## WHAT YOU SHOULD DO
Pick out each line of the records that contains the string "height", and copy those lines. Treat uppercase and lowercase as different.

[Records on target coordinates]
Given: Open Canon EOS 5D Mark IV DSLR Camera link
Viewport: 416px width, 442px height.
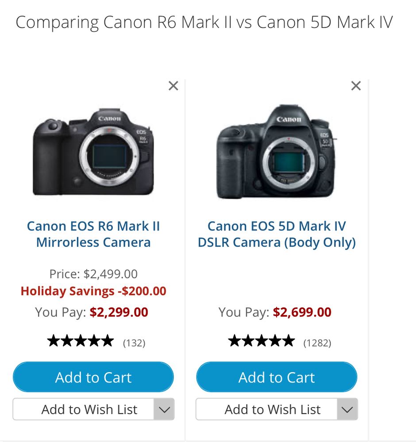Looking at the screenshot, I should click(x=277, y=234).
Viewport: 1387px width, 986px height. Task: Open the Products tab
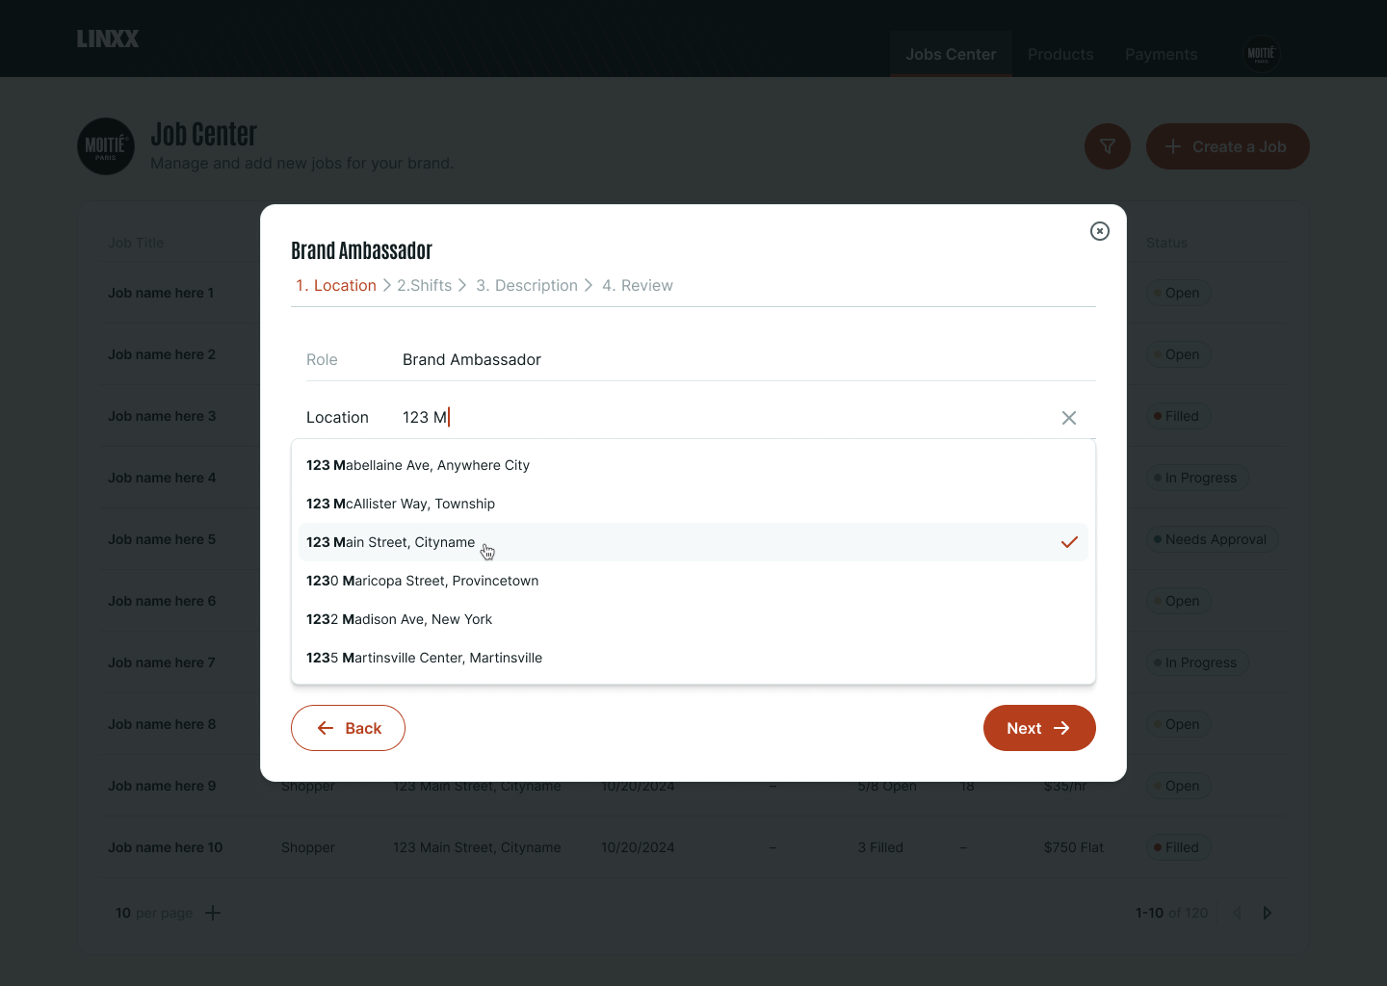click(x=1060, y=54)
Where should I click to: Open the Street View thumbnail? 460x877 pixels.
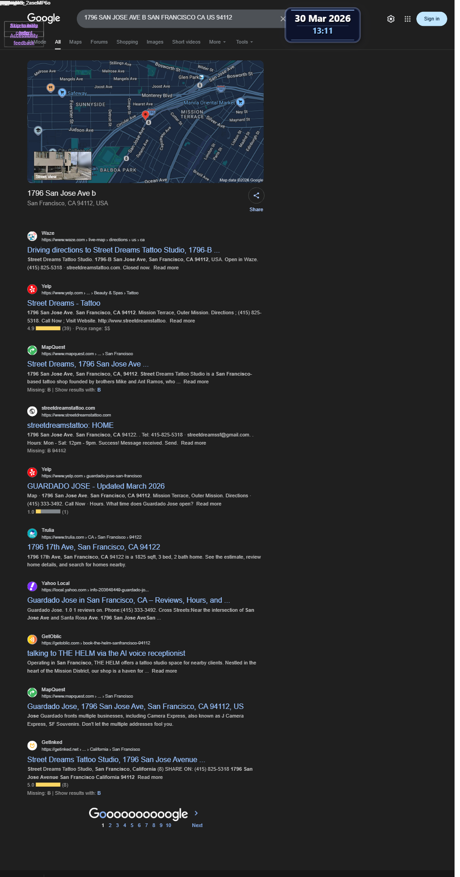pos(63,166)
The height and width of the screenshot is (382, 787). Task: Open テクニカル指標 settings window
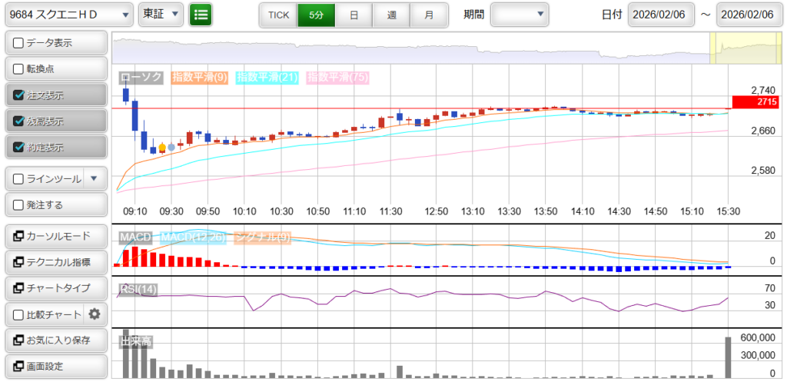coord(55,262)
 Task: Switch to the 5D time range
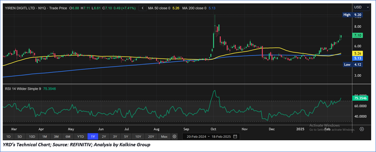coord(20,136)
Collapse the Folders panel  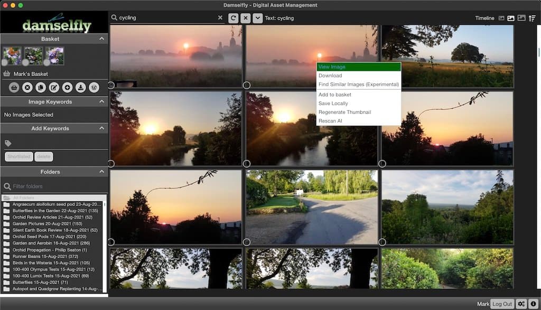click(x=101, y=172)
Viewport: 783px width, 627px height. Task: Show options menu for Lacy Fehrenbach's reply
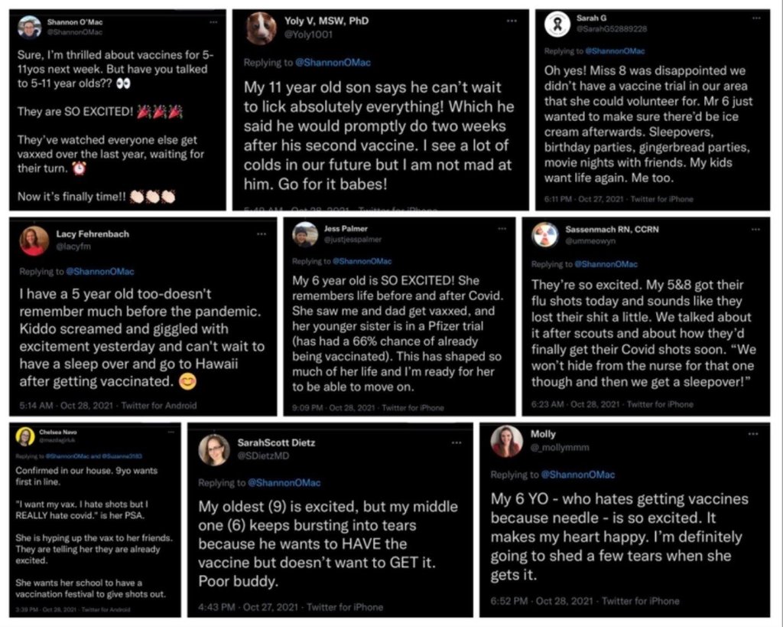tap(262, 233)
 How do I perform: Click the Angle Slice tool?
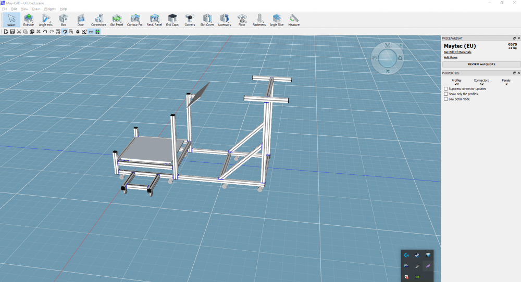pos(277,20)
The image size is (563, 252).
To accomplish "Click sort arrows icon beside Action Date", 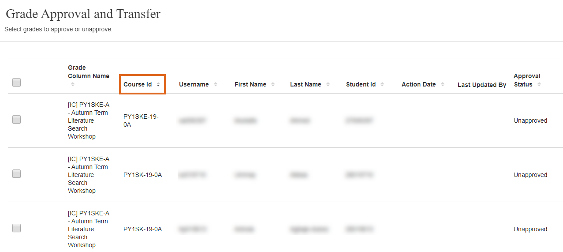I will (x=442, y=85).
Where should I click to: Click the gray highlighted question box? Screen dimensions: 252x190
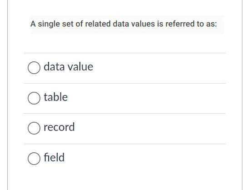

## TASK RESULT
Viewport: 416px width, 442px height.
Viewport: 1387px width, 986px height. Task: Open the Products tab
The height and width of the screenshot is (382, 787). Task: Open テクニカル指標 settings window
Viewport: 783px width, 627px height. Task: Show options menu for Lacy Fehrenbach's reply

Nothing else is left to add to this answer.